Swaminathan & Sons was not a firm in existence as a licensee under the Act on 20-9-82, and consequent dismissal of the rectification application, I do not feel called upon to pronounce upon the other question raised by the learned Counsel for the Respondent.

6. The Reference Application G/Ref/147/86 arising out of the impugned order of the Tribunal filed by the Collector of Central Excise, Cochin, sets out the same issue as question of law viz. whether the firm M/s.

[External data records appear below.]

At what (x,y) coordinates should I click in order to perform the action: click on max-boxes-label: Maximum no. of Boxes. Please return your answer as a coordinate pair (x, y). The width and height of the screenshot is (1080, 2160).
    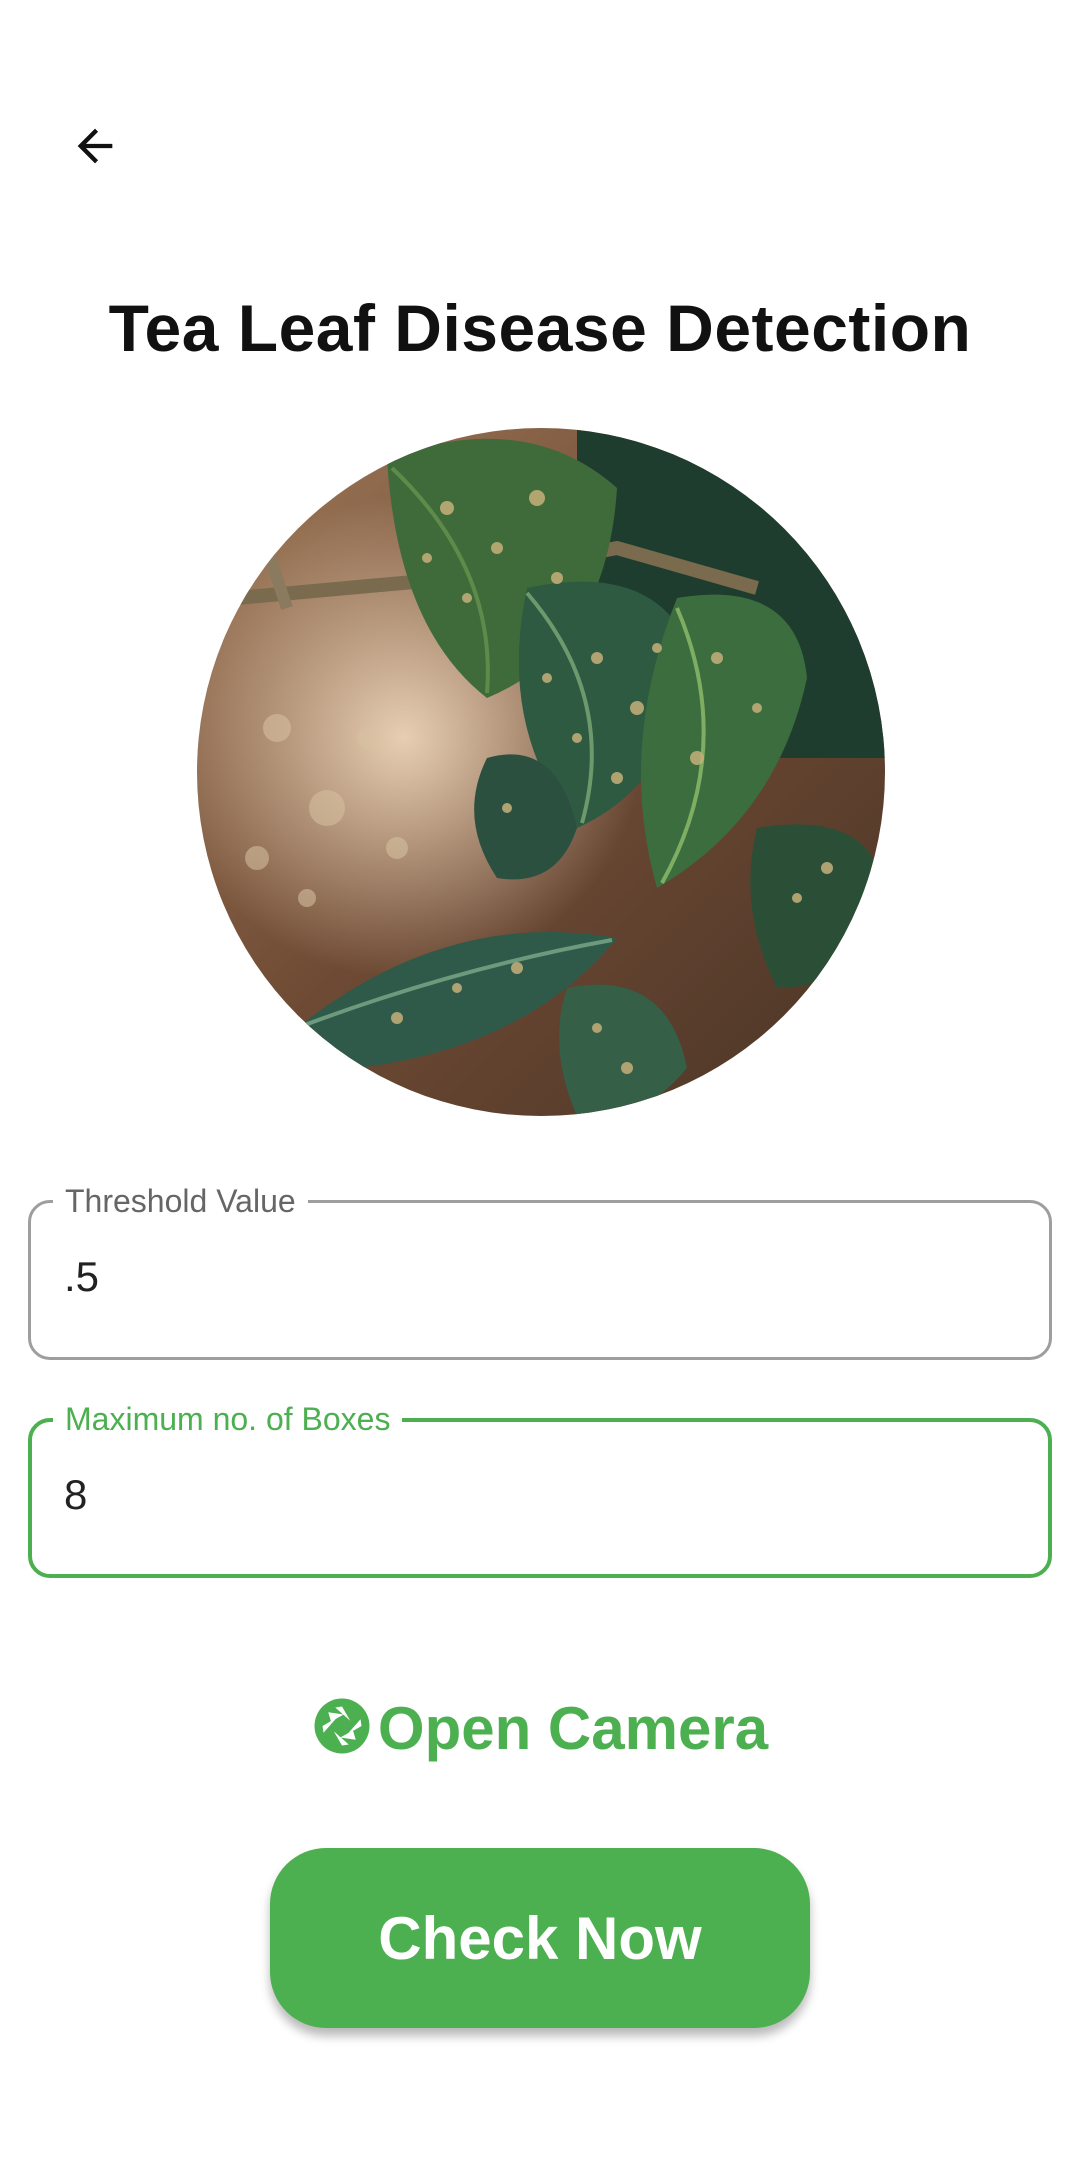
    Looking at the image, I should click on (228, 1419).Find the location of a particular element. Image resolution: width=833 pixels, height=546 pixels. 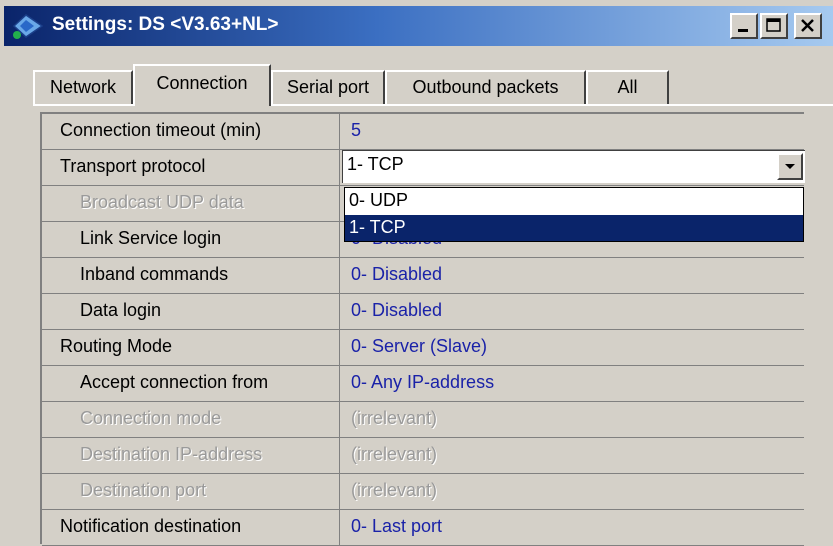

tab-network: Network is located at coordinates (83, 87).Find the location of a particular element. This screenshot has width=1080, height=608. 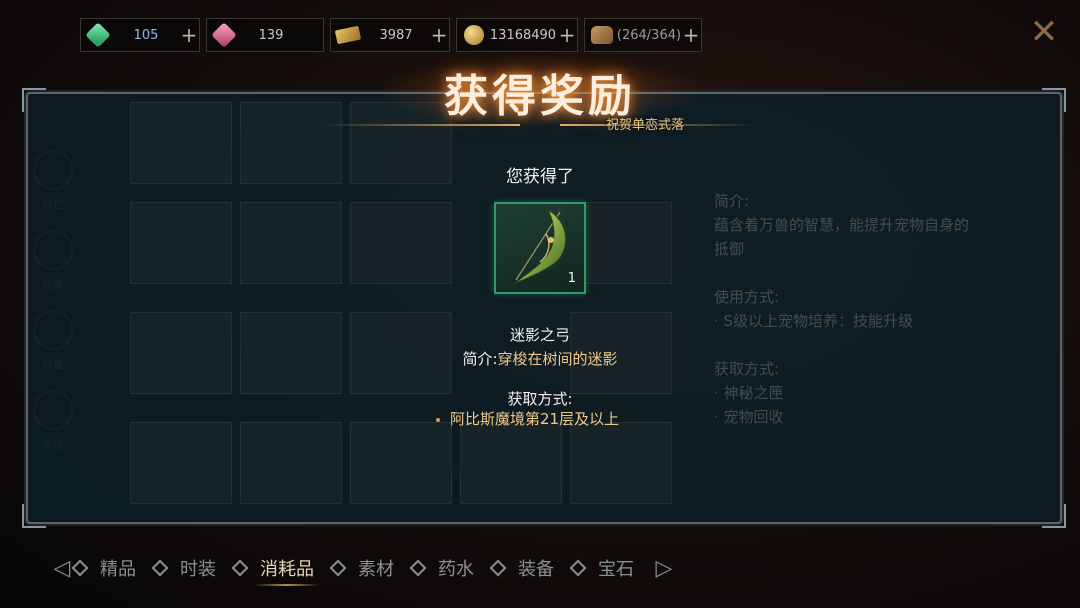

gold-coins-icon is located at coordinates (474, 35).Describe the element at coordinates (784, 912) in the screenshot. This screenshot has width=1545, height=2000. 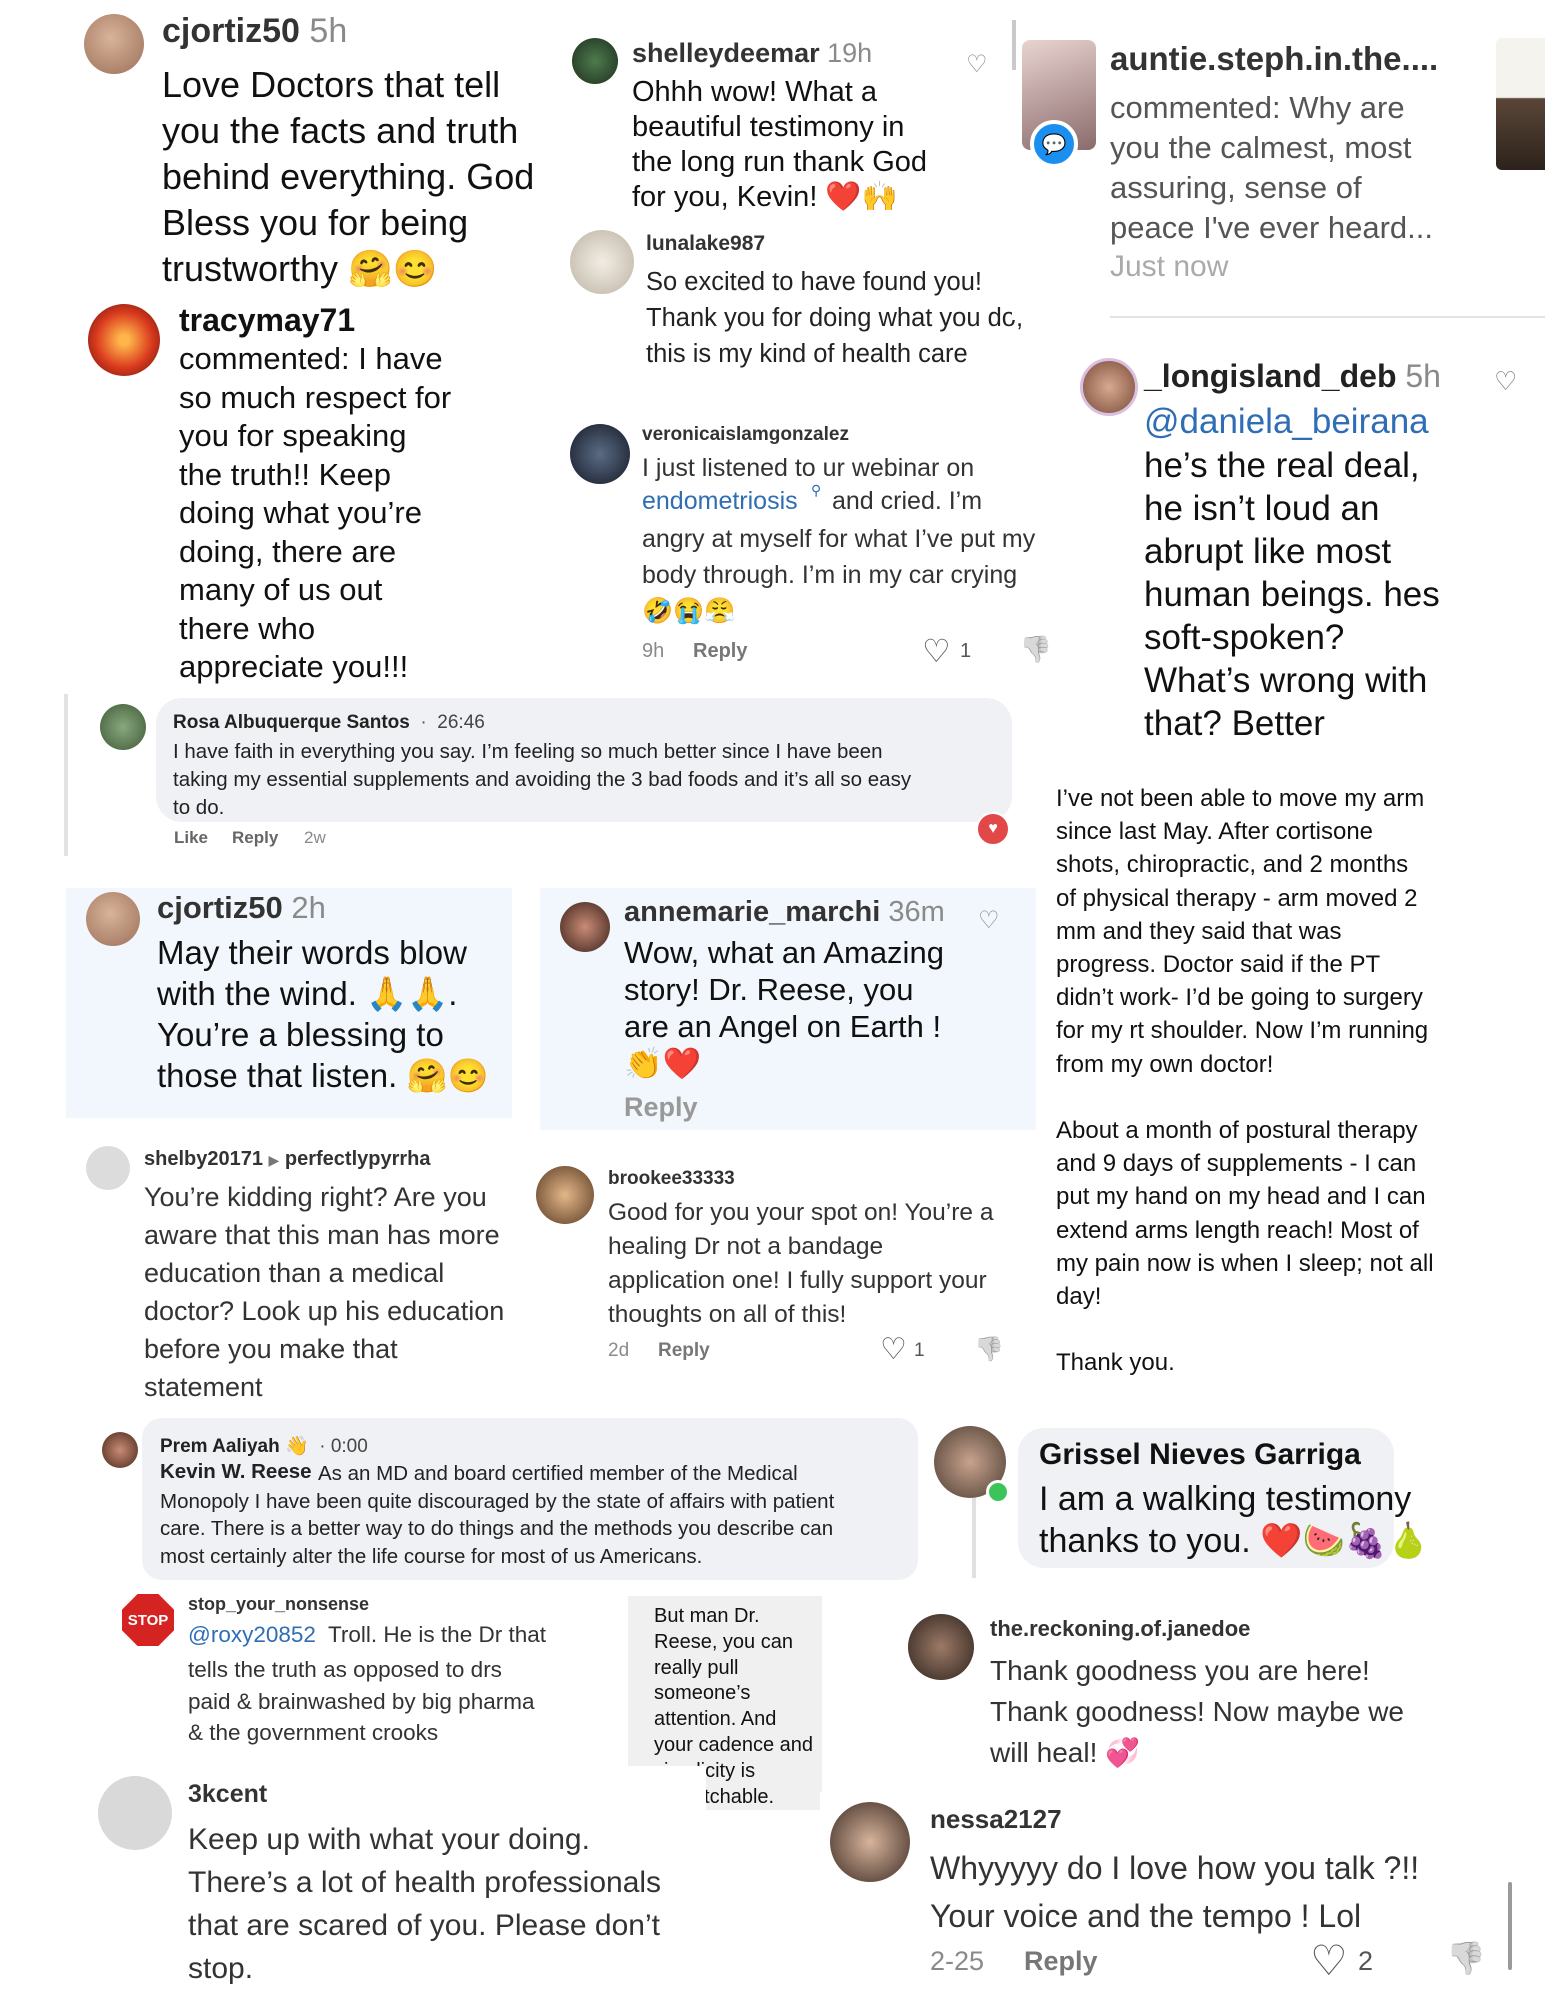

Swaminathan & Sons was in existence at the relevant time or not. In view of my findings on fact with reference to evidence that no such firm was in existence and on the contrary the licensing authority had granted a licence under the Act in Licence No. 78/GOLD/82 in the name of two individuals viz. Selvarajan and Ramanujam on 15-7-82 which was also renewed subsequently for the year 1983 to 1985.1 do not find any question of law arising out of the impugned order of the Tribunal meriting reference. In this view of the matter, the Reference Application is also rejected.